Her research focuses on the evolution of key morphological features in lizards, amphibians and their extinct relatives. [3] In particular the research focuses on the implications of the above with regards to macroevolution, phylogenetic relationships, function, palaeoecology, and biogeography. [4] Along with Michael Benton and Jacques Gauthier, she was one of the pioneers of applying cladistic methodology to reptile (especially Lepidosaurian) evolutionary relationships. [5]
Beginning in 2001, Dr Evans became involved in the Mahajanga Basin Project which was conducted jointly with the University of Antananarivo. In investigating the Maevarano Formation, the researchers established Madagascar as having some of the most complete and scientifically significant fossils of Late Cretaceous vertebrates in the southern hemisphere. [6] Along with her colleague Marc E. H. Jones, Evans worked on the evolutionary relationships of the giant prehistoric frog Beelzebufo ampinga that was discovered by Dr David Krause of Stony Brook University. [7] [8] [9]

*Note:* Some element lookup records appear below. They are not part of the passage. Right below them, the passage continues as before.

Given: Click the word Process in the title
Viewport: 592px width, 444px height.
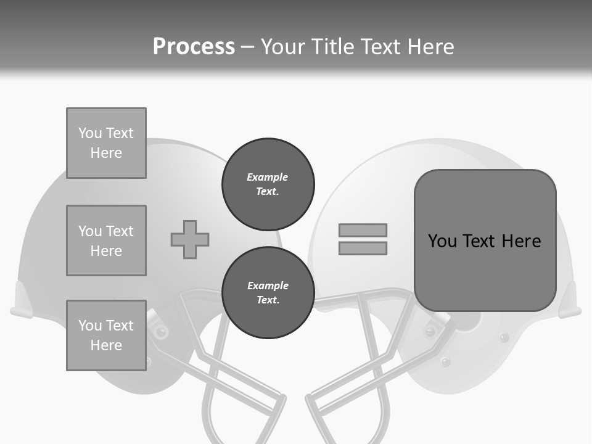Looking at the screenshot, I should coord(194,46).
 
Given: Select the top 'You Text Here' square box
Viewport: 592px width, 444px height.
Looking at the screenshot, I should coord(106,143).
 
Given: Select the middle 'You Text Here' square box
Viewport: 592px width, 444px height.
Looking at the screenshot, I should coord(106,240).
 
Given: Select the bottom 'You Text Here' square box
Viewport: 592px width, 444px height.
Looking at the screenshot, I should coord(106,335).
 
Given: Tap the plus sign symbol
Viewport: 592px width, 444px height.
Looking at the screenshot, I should coord(190,239).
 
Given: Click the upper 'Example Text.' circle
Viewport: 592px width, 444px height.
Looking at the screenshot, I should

Professor Evans is a Fellow of the Linnean Society and a Scientific Fellow of the Zoological Society. Her research has also been supported by the Royal Society, The Leverhulme Trust, the National Geographic Society, and the Biotechnology and Biological Sciences Research Council. [1]
In 2008, a newly described Eocene Agamid lizard Vastanagama susani was named in her honour. [10] The squamatan clade "Evansauria" has also been named after her. [11] In 2024, Martin-Silverstone et al. named the darwinopteran pterosaur species Ceoptera evansae after her. [12]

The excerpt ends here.